There’s open-source software, open-source pharma research, and open-source beer. Now, there are open-source seeds, too. Breeders from Göttingen University in Germany and Dottenfelderhof agricultural school in Bad Vilbel, Germany, have released tomato and wheat varieties under an open-source license. Their move follows similar schemes for sharing plant material in India and the United States, but is the first that provides legal protection for the open-source status of future descendants of plant varieties.
The idea behind the open-source license is that scientists and breeders can experiment with seeds—and improve them—unimpeded by legal restrictions. The license “says that you can use the seed in multiple ways but you are not allowed to put a plant variety protection or patent on this seed and all the successive developments of this seed,” says agricultural scientist Johannes Kotschi, who helped write the license last year. Kotschi manages OpenSourceSeeds for the nonprofit Agrecol in Marburg, Germany, which announced the tomato and wheat licensing in Berlin in late April.

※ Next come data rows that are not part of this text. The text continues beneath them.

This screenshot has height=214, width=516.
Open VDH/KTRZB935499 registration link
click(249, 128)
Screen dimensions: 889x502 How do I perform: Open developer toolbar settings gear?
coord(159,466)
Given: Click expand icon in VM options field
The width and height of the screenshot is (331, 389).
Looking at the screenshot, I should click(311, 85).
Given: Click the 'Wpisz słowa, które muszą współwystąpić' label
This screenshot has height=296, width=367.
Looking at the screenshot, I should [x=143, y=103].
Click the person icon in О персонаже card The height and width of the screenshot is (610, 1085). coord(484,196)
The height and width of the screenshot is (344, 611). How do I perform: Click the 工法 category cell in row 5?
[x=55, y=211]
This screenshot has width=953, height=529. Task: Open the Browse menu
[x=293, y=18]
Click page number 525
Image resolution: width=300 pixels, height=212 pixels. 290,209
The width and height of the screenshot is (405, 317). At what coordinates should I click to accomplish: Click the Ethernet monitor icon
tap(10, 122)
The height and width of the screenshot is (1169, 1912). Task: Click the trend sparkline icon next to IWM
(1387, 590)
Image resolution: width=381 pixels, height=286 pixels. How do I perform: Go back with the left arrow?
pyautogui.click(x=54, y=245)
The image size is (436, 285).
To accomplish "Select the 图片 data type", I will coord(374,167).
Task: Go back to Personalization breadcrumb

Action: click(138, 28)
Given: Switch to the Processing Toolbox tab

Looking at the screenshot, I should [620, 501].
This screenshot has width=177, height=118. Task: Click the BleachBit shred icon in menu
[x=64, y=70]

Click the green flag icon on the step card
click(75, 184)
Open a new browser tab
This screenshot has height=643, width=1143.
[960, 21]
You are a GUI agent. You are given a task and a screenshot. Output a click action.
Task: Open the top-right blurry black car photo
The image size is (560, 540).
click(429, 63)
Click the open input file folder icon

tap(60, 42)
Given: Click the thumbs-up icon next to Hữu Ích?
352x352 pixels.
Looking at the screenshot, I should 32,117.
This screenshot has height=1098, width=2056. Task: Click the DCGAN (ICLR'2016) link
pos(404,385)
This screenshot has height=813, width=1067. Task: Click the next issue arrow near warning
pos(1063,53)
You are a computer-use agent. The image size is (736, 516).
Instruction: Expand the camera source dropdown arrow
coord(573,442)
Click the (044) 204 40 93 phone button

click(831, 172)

Since then, university, nonprofit, and organic breeders have expressed interest in issuing open-source licenses for their hop, potato, and tomato varieties, Kotschi says. Many have also requested the open-source tomato seeds, he adds. People have been breeding plants in search of desirable features, such as drought- and pest-resistance, for millennia. But until 1930, when the United States began applying patent law to plants, there was little a breeder could do to assert ownership over a new variety.
Since then, a flurry of protections, including patents and a special intellectual property system for crops called “plant variety protection,” has begun to block the way for researchers trying to breed new varieties, open-source advocates say. Developing the famous Golden Rice, for example, required so-called humanitarian exemptions to plant patents. As a result of mergers, plant intellectual property is in the hands of a shrinking number of companies.
International agreements on plant variety protection include a so-called breeder’s exception that allows for research—but breeders who use it to develop a new commercial variety have to pay royalties to the owner of the protected variety. And patents are even more restrictive, says Niels Louwaars, director of Plantum, a plant breeder’s association in Gouda, the Netherlands: “When one trait in a plant is patented, you are in principle not allowed under the research exemption to use such materials for further breeding,” he says.
The recent German licensing action circumvents those problems. Anyone can use the varieties, so long as they do not prevent others from conducting research on derivatives; all of the plant’s future descendants are also in a “commons.”
An allied U.S. group called the Open Source Seed Initiative (OSSI) tried for several years to write a similar binding license but concluded in 2014 that it was too unwieldy to gain widespread acceptance among breeders and seed companies, says plant geneticist and OSSI Executive Director Claire Luby of the University of Wisconsin in Madison. Because patents play a bigger role in plant intellectual property in the United States, breeders are more hemmed in than in Europe. Instead, OSSI now encourages supporters to make and follow a “pledge” to keep new varieties and derivatives open.
Organic seed company Fruition Seeds in Naples, New York, has taken a carrot population Luby and colleagues put into the commons and begun breeding it to create a sexually reproducing variety, Luby says. Luby has also sent out open-pledged carrot seeds to university researchers over the last couple years.
There’s a similar development in India, where agriculture scientist GV Ramanjaneyulu of the Centre for Sustainable Agriculture in Hyderabad has organized an open-source network that has bred and shared eight varieties of rice, wheat, and pulses. That may seem superfluous, because Indian law does not recognize patents on plants or plant traits at all. But a much-debated seed law pending since 2004 could change that. “We are trying to prepare for the future,” Ramanjaneyulu says. “Conditions should be much simpler and easier for sharing.”
But Louwaars cautions that a complete shift to an open-source system would harm innovation. Commercial breeders, the main producers of economically important new crop varieties, can’t use open-source seeds because they would not be able to claim royalties for any varieties they develop from them. If too many seeds were in the open source–only commons, they would be “killing the business model,” Louwaars says. Many universities would also lose out if they could no longer charge royalties for plant traits or breeding tools.
How much of an impact the various sharing systems have remains to be seen. For now, it’s best to experiment with them in different legal systems, Ramanjaneyulu says: “Let each nation decide, and let’s learn from each other.”